(SOURCE INFORMATION begins)

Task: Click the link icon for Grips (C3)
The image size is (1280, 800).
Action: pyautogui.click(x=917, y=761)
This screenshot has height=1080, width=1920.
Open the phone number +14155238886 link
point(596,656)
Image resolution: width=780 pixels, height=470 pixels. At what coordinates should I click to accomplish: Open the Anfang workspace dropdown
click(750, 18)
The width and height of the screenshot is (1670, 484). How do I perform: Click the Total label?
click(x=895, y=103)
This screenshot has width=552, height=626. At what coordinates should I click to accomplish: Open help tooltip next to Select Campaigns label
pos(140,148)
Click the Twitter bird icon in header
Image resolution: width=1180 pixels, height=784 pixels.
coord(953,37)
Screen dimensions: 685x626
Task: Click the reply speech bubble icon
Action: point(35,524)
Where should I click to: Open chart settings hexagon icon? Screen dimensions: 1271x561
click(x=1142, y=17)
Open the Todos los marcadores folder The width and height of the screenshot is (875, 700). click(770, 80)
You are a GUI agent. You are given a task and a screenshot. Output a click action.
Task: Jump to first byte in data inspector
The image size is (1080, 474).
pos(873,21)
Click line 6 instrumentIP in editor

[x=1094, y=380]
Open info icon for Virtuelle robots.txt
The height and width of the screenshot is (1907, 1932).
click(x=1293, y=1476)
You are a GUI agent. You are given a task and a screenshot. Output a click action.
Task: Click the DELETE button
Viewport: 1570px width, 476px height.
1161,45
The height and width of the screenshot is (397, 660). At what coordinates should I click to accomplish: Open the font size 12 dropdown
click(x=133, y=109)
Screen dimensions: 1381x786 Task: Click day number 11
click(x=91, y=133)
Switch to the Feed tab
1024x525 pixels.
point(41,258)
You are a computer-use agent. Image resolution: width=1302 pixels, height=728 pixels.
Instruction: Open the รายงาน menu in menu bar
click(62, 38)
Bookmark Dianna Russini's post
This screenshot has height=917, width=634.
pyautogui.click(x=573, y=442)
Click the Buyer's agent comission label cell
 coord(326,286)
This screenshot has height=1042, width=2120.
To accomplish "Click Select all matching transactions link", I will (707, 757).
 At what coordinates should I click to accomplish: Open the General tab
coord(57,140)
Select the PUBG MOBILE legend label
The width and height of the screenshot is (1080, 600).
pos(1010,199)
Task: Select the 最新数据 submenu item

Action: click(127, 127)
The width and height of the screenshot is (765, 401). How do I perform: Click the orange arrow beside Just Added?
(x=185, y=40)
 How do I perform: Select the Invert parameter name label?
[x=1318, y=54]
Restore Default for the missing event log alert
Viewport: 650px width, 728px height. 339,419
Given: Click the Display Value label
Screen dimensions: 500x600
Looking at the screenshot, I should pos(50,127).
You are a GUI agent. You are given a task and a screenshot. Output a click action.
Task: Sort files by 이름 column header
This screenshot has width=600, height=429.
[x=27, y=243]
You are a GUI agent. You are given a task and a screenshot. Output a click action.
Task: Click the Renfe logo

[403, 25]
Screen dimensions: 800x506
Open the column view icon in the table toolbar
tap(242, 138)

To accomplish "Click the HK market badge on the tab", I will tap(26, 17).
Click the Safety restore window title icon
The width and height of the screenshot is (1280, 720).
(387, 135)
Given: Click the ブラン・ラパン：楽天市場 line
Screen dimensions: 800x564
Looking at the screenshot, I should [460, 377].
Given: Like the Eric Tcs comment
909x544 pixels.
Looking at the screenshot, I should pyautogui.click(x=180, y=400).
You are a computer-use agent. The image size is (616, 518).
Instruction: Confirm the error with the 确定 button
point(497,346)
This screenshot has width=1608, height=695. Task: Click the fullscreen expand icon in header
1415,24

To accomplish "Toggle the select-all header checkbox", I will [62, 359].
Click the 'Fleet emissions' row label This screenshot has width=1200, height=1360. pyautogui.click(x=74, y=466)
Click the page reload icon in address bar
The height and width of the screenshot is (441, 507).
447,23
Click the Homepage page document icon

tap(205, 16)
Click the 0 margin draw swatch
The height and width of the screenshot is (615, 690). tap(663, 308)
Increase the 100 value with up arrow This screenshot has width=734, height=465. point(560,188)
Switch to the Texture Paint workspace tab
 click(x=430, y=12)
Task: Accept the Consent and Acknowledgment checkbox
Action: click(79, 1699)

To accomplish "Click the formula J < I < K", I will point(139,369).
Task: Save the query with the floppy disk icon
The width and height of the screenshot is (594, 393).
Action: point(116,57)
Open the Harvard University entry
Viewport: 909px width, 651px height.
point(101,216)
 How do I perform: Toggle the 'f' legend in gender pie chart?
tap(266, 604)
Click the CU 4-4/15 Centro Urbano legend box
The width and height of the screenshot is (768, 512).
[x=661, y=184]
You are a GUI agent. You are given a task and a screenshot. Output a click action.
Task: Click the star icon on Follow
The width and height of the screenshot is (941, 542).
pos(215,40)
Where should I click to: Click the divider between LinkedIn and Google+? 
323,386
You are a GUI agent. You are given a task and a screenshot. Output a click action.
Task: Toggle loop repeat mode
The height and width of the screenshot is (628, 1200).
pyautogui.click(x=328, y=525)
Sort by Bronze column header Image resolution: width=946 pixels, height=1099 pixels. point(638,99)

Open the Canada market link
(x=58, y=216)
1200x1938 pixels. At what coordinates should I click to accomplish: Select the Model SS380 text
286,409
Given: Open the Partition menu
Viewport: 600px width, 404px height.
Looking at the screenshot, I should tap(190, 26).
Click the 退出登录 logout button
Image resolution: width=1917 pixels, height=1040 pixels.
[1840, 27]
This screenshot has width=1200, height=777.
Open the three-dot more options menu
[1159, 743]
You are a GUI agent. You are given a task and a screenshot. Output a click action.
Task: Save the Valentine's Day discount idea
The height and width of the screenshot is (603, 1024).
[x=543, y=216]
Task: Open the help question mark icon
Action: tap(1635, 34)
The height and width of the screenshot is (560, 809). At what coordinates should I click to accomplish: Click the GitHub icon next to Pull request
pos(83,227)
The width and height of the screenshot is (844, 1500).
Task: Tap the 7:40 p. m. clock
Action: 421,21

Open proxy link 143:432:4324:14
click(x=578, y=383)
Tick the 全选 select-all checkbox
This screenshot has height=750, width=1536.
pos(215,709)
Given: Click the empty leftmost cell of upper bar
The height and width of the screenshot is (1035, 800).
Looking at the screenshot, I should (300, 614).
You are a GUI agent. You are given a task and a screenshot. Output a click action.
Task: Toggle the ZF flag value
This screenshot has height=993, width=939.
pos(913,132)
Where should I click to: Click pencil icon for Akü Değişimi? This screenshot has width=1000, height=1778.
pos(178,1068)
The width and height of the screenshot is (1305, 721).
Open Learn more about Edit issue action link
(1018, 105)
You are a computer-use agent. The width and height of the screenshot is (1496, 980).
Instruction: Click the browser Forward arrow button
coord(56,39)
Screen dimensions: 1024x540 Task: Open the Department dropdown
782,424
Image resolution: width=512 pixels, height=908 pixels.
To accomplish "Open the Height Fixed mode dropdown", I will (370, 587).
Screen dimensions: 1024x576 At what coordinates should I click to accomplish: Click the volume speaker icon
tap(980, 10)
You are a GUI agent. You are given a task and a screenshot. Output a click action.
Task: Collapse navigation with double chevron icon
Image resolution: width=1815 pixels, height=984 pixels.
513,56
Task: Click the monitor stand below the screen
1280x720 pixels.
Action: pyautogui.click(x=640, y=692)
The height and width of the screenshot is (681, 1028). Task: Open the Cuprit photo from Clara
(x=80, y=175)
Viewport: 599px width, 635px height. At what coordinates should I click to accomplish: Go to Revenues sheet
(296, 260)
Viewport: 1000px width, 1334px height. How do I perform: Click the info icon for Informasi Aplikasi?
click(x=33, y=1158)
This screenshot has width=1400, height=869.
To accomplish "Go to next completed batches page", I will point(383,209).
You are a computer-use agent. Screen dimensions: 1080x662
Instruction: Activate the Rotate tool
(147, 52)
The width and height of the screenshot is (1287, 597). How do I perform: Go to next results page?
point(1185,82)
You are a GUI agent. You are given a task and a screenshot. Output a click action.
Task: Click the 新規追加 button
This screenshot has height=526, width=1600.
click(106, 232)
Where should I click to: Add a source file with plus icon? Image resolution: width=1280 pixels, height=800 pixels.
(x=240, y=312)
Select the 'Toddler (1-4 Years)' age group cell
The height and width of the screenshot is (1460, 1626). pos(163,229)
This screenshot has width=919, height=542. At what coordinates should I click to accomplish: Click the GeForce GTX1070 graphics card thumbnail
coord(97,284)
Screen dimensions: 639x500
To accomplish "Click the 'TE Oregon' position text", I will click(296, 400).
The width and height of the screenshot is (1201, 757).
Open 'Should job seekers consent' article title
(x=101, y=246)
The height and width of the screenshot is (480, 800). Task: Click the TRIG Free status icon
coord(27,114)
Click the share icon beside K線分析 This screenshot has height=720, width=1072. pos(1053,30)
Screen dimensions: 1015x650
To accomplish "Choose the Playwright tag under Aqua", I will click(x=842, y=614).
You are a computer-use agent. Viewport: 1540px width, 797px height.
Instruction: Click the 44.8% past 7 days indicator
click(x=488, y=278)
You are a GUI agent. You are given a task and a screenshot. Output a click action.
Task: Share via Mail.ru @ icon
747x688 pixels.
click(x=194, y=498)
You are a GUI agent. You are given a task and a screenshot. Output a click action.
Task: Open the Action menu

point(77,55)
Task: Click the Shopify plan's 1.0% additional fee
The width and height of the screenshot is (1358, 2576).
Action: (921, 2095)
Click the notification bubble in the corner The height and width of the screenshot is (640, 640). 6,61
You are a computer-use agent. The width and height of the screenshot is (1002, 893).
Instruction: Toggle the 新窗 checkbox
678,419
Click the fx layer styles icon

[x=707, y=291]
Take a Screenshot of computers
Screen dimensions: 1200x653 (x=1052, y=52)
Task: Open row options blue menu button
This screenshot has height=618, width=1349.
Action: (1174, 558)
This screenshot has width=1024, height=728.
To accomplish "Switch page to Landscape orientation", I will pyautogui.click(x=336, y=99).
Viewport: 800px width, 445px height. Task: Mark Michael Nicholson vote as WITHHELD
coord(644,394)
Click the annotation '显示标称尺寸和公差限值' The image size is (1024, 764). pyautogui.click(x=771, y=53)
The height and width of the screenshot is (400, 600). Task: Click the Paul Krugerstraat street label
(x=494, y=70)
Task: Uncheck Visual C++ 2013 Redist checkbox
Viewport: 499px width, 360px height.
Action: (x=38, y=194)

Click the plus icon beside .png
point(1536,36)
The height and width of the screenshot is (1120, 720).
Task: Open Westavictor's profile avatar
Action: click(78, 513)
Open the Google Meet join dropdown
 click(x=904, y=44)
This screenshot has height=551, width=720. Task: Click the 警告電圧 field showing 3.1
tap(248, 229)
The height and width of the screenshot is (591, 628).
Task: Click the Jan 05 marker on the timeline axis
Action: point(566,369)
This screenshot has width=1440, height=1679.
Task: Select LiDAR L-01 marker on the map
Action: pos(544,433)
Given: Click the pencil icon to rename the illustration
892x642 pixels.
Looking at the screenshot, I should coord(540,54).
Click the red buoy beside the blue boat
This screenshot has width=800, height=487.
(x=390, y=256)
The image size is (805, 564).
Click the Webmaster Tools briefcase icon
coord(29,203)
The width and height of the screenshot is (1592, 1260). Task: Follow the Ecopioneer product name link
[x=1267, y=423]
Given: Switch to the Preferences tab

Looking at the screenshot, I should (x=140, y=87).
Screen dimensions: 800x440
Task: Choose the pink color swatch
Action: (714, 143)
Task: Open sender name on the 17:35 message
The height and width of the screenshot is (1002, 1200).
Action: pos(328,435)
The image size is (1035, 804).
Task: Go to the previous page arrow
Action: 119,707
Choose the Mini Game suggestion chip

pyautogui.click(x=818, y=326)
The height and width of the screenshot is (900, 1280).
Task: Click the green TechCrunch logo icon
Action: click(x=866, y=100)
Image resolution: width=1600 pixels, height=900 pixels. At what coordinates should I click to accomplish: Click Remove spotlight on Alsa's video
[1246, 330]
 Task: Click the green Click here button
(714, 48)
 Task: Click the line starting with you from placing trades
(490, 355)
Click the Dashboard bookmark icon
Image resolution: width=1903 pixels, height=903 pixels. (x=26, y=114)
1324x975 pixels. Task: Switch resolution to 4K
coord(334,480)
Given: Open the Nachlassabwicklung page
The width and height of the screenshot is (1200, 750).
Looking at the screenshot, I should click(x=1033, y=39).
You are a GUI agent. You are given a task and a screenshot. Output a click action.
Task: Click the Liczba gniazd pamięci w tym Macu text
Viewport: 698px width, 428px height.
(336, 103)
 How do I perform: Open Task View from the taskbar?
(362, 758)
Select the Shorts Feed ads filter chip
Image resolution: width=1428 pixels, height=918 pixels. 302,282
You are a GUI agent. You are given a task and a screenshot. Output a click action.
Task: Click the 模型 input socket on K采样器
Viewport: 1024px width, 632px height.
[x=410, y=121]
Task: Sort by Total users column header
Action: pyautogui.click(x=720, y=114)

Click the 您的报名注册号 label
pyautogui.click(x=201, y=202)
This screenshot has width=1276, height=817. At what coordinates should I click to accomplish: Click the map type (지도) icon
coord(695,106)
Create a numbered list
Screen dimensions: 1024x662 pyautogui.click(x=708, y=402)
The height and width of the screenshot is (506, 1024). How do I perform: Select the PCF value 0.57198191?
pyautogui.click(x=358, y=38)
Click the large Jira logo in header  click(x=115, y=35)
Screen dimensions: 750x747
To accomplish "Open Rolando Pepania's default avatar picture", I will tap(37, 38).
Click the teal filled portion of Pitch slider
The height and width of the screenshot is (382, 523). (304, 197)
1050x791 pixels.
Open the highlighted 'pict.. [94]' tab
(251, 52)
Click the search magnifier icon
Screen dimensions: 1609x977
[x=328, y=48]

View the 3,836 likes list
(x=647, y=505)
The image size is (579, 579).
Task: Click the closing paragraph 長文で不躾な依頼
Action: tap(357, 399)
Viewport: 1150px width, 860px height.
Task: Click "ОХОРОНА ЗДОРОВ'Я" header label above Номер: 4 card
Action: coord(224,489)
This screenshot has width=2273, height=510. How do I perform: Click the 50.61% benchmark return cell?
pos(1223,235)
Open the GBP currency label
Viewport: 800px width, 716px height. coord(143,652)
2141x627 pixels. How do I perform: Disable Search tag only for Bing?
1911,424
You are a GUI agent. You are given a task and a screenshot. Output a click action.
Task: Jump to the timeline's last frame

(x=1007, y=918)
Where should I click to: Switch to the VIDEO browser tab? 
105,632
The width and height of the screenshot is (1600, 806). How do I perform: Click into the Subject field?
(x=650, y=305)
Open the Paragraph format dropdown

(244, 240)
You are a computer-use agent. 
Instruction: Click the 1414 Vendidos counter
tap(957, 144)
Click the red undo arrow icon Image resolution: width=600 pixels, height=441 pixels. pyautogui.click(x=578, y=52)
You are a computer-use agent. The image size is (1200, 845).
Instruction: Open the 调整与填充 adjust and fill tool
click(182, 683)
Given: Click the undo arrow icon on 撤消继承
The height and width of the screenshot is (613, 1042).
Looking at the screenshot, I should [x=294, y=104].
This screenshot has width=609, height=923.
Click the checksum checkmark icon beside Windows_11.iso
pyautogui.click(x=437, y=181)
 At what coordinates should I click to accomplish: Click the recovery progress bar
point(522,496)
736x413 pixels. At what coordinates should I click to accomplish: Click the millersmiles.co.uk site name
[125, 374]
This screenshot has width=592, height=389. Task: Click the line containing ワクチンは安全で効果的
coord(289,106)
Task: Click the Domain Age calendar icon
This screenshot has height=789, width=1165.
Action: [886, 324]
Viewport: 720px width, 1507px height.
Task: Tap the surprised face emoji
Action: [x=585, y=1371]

(SOURCE INFORMATION ends)

WHAT TO DO: Look back at the data above. Transcribe exactly the lines starting at the line that contains "Given: Click the undo arrow icon on 撤消继承" and ending at the line that contains "This screenshot has width=609, height=923.".

REPLY:
Given: Click the undo arrow icon on 撤消继承
The height and width of the screenshot is (613, 1042).
Looking at the screenshot, I should [x=294, y=104].
This screenshot has width=609, height=923.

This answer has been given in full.